The only shadow which the believer in the immortality of the soul can snatch at in this case is, that the souls are represented as crying out. "Can dead souls speak?" they triumphantly ask. To which it would be excusable to retort, "Can blood speak (Gen. 4:10; Heb. 12: 24)? Can the earth sing? Can fir trees and cedar trees rejoice (Isa. 14: 6, 7)? The common sense that can see in a parable or a symbol how blood can speak, the earth sing, trees rejoice and clap their hands, will have no difficulty in understanding how souls, though dead, can be represented as crying out for to be justly avenged of the cruelty of which they have been the victims.

There are some, however, who are possessed of common sense in common things, but who seem to be destitute of it when their cherished myths are in question. So long as men allow themselves to be intoxicated with the spirits of pagan and Roman beverages they can see nothing in this scripture except disembodied souls in a conscious state--alive and conscious because they are represented as speaking. But when the attention is called to the fact that John saw the "dead, small and great stand before God" at the judgment day; and that he heard them sing the song of Moses and the Lamb (Rev. 20: 12; 5: 9), they are able to see that men can be represented as having real bodily existence, and as singing while they are dead--some of them, too, before they are born; for in the view that John had of the resurrection there must have been a representation of some who would die between his time and the resurrection day.

Those who so stubbornly resist the truth, and so tenaciously cling to hoary superstition may be asked, Where is this altar under which these souls are seen? If you say heaven, then we ask, Is there an altar in heaven upon which souls are slain and under which they cry for vengeance? Perhaps if reason and scripture will not persuade you of the folly of such a foolish thing, the prestige of a famous "orthodox" commentator might have some weight. Dr. Adam Clarke, in commenting upon this text, says:

"A symbolical vision was exhibited in which he saw an altar, and under it the souls of those who had been slain for the word of God, martyred for their attachment to Christianity, are represented as being newly slain as victims to idolatry and superstition. The altar is upon earth, not in heaven."

We are reminded, however, that "if men will not hear Moses and the prophets, neither will they be persuaded though one rose from the dead," and so we conclude our remarks on Rev. 6: 9, 10.

Source data »
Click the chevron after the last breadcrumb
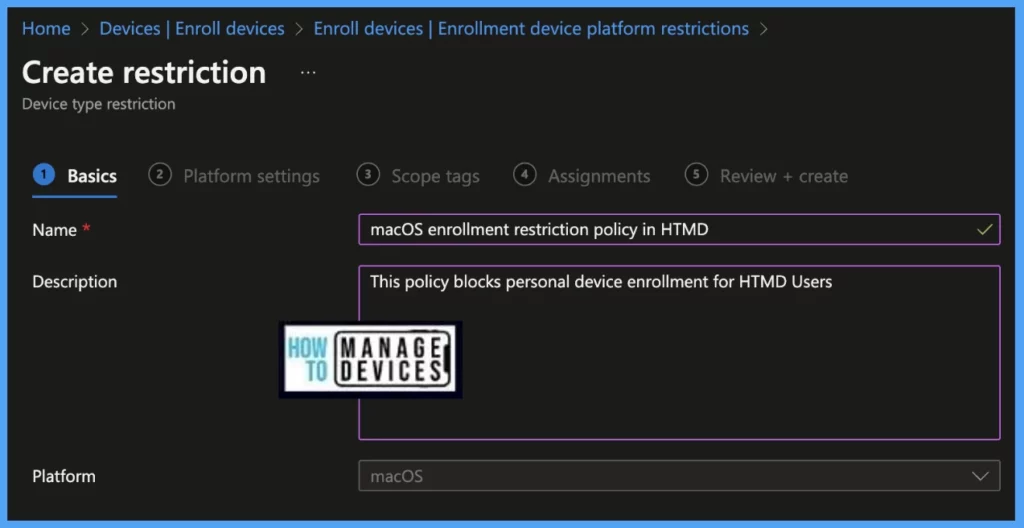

Direction » Reproduce the text on the souls under the altar word for word, from "We are reminded, however, that" up to and including "Rev. 6: 9, 10.".

Reply »
We are reminded, however, that "if men will not hear Moses and the prophets, neither will they be persuaded though one rose from the dead," and so we conclude our remarks on Rev. 6: 9, 10.